## Texte du document
○ ○ ○ ○ ○ ○ ○

Pour un journaliste techno, le Consumer Electronics Show (CES) est l’équivalent des élections pour un journaliste politique, ou des séries éliminatoires pour un mordu de hockey. Le salon dicte les tendances de l’année, il permet à de jeunes pousses de se faire connaître et met en contact des entreprises de toutes les tailles. C’est là qu’ont été dévoilés des produits comme les premiers lecteurs de vidéocassettes, les disques compacts, la radio par satellite, la console de jeux vidéos Xbox, les télés HD et beaucoup plus.
Il faut avoir vécu le CES pour saisir sa démesure. En 2019, pas moins de 182 000 personnes (et 4 400 exposants) ont assisté à l’événement, qui se déroule principalement au Centre des congrès de Las Vegas, mais qui déborde aussi dans à peu près tous les hôtels majeurs de la ville. C’est l’occasion de discuter avec ceux qui conçoivent les produits que l’on retrouvera sur les tablettes les mois suivants, de rencontrer ses collègues et de toujours comprendre un peu mieux les rouages de l’industrie.
Couvrir le CES — ce que j’ai fait sans interruption pendant presque 15 ans — veut dire se réveiller à 6 h, passer la journée à enfiler conférences, kiosques, rendez-vous et présentations en soirée, et souvent terminer la rédaction de ses articles à 2 h du matin dans sa chambre d’hôtel.
Certains détestent le CES. Moi, j’adore ça. En tant qu’amateur de gadgets, on s’y sent comme un enfant dans un magasin de jouets. J’ai essayé au fil des ans des exosquelettes pour soulever des objets lourds, je me suis fait conduire dans la ville par des voitures autonomes, j’ai assisté à des lancements mémorables (notamment celui du téléphone Palm Pre, qui devait signer la mort de l’iPhone) et vu des prototypes d’écrans, derrière des portes closes, qui n’allaient être commercialisés que plusieurs années plus tard. Au CES, on a parfois l’impression d’être quelques années pas dans l’avenir.
Un CES différent
Malheureusement, l’édition numérique de cette année, qui commence officiellement mardi, n’a aucun lien avec le véritable salon. La plateforme mise en ligne par la Consumer Technology Association, l’organisation qui produit le CES, est efficace pour reproduire l’expérience des conférences et des kiosques, et il y a même des avantages, comme le fait d’économiser 2 500 $ en billets d’avion, taxis et nuitées à l’hôtel (un établissement respectable à 100 $ la nuit peut coûter 10 fois plus cher pendant le CES, mais je suis très à l’aise dans les endroits défraîchis). Les réductions d’émissions de CO2 doivent aussi être considérables.

○ ○ ○ ○ ○ ○ ○

## Données recueillies
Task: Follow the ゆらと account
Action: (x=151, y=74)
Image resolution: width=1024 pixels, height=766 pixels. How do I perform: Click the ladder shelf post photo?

○ ○ ○ ○ ○ ○ ○

## Consigne
Recopiez l'extrait de l'article sur le CES allant de « Certains détestent le » à « pas dans l’avenir. », en remplaçant « gadgets » par « bidules électroniques ».

## Corrigé
Certains détestent le CES. Moi, j’adore ça. En tant qu’amateur de bidules électroniques, on s’y sent comme un enfant dans un magasin de jouets. J’ai essayé au fil des ans des exosquelettes pour soulever des objets lourds, je me suis fait conduire dans la ville par des voitures autonomes, j’ai assisté à des lancements mémorables (notamment celui du téléphone Palm Pre, qui devait signer la mort de l’iPhone) et vu des prototypes d’écrans, derrière des portes closes, qui n’allaient être commercialisés que plusieurs années plus tard. Au CES, on a parfois l’impression d’être quelques années pas dans l’avenir.